まーしー

映画ドラえもん のび太の新魔界大冒険 7人の魔法使いのまーしーのレビュー・感想・評価

3.0
シリーズ第27作。
地球の侵略を企む魔界星の大魔王デマオンに、ドラえもんやのび太、ドラミなど7人が戦いを挑むストーリー。

悪魔を倒すという、一点突破のストーリー。
しかし、単純に見えて奥深い内容だった。
まず、重層的な世界観。
「もしもボックス」を使って現れた「魔法の世界」と「現実の世界」が存在し、さらにタイムマシンを使って過去と現在の2つの時間軸が描かれている。
このパラレルワールドの繋がりは、ところどころに現れた伏線(空から降ってきたドラえもんの石像など)と回収によって明らかとなる。この脚本が秀逸。

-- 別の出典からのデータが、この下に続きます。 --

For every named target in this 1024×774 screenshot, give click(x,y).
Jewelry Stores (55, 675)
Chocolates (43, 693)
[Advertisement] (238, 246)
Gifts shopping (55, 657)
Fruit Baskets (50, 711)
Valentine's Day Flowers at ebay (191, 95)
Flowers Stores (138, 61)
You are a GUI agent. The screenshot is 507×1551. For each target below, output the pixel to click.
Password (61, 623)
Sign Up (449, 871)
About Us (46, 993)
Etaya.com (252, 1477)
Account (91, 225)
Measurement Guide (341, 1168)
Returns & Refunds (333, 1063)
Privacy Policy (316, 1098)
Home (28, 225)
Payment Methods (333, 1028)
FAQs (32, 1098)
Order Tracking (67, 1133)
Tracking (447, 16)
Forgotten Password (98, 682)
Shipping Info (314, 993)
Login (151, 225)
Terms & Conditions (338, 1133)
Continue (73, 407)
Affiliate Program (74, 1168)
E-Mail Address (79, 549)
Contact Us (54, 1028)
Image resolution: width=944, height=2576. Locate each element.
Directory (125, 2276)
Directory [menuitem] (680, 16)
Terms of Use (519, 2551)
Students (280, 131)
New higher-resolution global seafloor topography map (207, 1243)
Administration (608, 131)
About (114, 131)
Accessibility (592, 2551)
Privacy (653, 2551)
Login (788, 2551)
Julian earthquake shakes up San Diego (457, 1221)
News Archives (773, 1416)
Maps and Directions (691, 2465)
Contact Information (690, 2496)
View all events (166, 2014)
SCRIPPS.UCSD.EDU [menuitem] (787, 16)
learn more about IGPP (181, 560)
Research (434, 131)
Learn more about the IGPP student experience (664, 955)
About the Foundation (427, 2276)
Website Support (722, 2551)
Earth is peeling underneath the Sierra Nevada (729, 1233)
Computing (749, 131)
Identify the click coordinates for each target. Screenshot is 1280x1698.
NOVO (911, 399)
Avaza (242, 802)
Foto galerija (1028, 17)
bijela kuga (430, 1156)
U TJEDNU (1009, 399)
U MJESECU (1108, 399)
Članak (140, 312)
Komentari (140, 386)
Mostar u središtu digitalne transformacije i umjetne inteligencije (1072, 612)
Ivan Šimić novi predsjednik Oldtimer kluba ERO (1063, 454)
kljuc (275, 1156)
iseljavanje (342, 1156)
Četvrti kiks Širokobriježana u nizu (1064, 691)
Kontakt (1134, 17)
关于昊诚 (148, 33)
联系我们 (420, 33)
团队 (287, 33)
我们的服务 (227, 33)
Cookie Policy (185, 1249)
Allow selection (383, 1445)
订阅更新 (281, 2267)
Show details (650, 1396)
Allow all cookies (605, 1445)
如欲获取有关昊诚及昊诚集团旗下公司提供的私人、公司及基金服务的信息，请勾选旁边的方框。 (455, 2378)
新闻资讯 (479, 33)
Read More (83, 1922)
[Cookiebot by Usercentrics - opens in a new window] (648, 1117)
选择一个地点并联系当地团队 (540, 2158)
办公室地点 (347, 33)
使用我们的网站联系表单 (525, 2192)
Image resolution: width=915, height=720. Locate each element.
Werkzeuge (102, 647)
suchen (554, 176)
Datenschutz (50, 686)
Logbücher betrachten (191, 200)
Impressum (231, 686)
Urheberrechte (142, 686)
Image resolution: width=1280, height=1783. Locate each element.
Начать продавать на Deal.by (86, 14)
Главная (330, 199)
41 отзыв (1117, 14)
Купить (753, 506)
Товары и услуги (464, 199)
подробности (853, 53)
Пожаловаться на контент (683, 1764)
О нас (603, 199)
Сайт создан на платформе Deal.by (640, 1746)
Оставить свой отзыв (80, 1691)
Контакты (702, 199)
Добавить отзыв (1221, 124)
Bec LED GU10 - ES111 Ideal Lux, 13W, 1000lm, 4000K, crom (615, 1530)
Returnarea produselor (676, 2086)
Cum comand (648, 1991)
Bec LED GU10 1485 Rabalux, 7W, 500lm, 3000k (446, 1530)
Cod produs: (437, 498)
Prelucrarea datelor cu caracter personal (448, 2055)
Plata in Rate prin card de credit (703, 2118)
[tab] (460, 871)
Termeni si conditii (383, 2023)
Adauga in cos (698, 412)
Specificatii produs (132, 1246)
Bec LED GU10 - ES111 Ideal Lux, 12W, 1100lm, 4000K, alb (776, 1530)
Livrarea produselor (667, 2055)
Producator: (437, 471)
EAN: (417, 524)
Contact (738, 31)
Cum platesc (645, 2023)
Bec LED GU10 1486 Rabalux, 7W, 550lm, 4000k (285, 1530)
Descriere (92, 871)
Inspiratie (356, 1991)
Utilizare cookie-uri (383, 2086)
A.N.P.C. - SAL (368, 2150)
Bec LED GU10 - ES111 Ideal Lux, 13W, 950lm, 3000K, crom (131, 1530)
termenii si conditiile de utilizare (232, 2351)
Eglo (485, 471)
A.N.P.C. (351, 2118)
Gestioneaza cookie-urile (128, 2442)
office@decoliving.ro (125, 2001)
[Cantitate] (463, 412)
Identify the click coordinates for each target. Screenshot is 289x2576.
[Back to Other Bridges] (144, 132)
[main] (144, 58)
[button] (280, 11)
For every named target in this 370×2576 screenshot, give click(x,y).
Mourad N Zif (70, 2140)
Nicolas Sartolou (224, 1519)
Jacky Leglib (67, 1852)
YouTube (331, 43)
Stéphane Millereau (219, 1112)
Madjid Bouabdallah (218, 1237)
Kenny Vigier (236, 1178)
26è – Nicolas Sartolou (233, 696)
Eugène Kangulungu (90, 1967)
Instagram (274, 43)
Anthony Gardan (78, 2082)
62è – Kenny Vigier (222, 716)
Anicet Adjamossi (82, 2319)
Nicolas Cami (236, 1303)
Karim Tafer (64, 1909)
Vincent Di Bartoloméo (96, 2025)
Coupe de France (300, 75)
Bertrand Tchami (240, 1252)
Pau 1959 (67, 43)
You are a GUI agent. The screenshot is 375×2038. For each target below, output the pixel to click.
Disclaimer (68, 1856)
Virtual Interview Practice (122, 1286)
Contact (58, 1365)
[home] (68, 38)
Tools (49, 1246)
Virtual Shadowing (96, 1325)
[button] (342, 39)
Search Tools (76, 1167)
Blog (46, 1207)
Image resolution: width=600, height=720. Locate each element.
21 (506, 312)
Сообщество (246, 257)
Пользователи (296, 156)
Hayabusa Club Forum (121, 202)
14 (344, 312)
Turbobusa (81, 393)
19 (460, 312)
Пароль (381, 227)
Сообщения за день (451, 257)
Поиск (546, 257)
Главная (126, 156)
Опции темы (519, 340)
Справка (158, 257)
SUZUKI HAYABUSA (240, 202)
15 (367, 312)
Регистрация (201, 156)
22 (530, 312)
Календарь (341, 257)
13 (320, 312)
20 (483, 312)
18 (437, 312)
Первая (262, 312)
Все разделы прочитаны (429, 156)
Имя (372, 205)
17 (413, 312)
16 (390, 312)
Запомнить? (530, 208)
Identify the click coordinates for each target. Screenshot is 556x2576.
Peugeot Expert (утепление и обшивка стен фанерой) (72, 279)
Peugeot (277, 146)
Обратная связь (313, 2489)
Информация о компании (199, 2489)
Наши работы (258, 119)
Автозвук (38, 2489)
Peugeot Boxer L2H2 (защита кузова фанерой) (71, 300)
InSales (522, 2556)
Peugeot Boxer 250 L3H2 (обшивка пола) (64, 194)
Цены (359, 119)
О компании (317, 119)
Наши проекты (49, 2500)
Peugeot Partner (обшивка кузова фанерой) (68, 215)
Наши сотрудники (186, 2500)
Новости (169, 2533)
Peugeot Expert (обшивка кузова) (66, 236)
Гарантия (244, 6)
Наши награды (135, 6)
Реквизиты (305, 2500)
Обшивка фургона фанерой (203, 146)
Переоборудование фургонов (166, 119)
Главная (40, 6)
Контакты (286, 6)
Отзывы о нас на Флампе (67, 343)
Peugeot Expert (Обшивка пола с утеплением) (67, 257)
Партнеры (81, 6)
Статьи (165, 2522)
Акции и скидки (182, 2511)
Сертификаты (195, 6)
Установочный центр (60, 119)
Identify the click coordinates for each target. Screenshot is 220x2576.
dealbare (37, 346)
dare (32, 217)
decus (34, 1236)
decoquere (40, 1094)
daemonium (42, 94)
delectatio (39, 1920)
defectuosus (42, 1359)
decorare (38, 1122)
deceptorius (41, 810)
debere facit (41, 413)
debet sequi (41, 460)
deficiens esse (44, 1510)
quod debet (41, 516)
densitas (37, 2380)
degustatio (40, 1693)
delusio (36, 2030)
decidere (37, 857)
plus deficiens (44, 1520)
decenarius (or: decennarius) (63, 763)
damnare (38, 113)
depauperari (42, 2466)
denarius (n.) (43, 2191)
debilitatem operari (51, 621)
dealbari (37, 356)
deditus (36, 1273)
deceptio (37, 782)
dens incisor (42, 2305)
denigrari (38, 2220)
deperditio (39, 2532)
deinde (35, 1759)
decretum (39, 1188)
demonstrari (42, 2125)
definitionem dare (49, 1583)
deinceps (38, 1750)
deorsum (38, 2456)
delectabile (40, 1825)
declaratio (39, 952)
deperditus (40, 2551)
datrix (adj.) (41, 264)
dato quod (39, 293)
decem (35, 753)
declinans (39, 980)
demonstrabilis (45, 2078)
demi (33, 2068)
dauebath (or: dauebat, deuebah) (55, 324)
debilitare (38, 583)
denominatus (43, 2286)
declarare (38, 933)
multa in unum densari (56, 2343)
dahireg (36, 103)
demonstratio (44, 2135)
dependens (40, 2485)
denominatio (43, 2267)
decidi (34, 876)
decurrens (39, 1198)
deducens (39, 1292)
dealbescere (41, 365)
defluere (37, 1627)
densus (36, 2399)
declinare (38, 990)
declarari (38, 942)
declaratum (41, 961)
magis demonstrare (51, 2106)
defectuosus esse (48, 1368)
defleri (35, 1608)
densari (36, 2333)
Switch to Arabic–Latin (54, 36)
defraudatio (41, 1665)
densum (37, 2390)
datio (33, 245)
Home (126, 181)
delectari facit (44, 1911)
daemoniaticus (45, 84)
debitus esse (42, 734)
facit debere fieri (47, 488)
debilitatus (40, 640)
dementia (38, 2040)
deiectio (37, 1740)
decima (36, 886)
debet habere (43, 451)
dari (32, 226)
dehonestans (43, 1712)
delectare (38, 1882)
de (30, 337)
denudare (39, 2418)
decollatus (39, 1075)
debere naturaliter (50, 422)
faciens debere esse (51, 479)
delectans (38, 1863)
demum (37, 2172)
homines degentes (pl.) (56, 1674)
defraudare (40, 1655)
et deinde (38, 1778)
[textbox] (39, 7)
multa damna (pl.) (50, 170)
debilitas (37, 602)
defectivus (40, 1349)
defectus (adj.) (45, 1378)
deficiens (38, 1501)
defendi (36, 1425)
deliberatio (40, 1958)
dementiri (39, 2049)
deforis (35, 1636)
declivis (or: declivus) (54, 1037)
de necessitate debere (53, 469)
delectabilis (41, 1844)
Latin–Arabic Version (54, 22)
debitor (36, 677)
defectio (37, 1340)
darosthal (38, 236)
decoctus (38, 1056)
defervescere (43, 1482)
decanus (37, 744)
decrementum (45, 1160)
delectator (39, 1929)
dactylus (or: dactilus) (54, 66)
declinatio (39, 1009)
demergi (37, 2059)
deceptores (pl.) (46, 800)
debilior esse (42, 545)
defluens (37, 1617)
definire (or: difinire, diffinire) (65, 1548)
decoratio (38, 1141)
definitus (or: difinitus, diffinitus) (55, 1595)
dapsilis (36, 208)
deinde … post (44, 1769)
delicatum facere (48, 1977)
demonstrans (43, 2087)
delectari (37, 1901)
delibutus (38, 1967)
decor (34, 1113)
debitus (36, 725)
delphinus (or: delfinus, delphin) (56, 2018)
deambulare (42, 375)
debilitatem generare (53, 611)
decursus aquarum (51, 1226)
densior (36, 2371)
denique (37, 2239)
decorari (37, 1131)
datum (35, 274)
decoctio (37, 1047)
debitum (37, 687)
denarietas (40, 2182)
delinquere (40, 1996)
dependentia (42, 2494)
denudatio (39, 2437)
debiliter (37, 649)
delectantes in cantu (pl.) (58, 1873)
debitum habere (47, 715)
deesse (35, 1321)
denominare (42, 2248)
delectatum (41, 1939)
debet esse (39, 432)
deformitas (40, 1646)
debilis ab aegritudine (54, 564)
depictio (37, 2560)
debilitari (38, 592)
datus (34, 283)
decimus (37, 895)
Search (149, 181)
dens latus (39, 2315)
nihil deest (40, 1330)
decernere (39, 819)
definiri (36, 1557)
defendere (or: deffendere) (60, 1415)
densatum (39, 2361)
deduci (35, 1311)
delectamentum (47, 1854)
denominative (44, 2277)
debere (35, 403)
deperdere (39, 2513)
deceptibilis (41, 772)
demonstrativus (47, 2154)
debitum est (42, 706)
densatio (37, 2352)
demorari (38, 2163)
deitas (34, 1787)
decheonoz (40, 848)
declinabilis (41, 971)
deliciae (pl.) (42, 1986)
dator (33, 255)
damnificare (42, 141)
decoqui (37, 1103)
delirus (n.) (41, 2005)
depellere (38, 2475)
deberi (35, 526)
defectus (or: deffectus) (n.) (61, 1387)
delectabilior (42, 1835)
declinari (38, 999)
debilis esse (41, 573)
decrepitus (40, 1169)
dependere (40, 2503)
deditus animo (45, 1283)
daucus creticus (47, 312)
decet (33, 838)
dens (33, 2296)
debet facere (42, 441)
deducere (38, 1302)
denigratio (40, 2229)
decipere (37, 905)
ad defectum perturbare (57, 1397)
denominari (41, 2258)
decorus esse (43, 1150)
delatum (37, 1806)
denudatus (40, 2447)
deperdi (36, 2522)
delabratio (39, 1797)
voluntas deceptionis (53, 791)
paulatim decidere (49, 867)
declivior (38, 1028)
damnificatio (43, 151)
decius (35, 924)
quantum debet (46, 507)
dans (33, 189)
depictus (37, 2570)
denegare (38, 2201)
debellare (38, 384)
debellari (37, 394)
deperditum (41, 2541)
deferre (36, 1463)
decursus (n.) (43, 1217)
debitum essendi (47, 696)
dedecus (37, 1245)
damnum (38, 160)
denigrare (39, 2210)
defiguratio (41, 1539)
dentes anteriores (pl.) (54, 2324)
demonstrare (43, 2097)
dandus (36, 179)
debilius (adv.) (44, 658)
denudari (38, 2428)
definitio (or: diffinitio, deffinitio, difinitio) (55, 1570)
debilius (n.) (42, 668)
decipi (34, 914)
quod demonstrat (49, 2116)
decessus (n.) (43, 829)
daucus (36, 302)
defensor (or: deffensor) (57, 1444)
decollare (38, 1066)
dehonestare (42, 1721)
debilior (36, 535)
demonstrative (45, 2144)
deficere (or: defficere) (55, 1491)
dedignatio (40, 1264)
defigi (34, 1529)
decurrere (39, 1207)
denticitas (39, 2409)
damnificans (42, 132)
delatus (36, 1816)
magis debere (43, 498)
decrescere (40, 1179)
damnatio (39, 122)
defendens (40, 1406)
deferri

次に、今回のメインゲストとも言うべき美夜子と母のサイドストーリーが良い。
しずかちゃんと同世代の美夜子。なぜ髪を短く切ったのか、その理由は明言されていないが、涙を誘う内容となっている。そして、美夜子を想うあまりに母が取った行動も切なく哀しい。
母娘の辛い気持ちを描くあたり、シリーズの中でも重い部類に属するだろう。

また、作品時間は112分と、『ドラえもん』作品の中では長め。
その分、丁寧に描かれている印象。誤解を恐れずに言うなれば、長尺で有名なクエンティン・タランティーノ作品のよう。色々なエピソードを紡ぐことで、登場人物がキャラ立ちしているように思う。
ただし、テーマは単純明快ながらも行間を読む部分もあることから、子どもにとっては理解しがたいところもあるだろう。

最後に。mihimaruGTが歌う主題歌『かけがえのない詩』も良かった。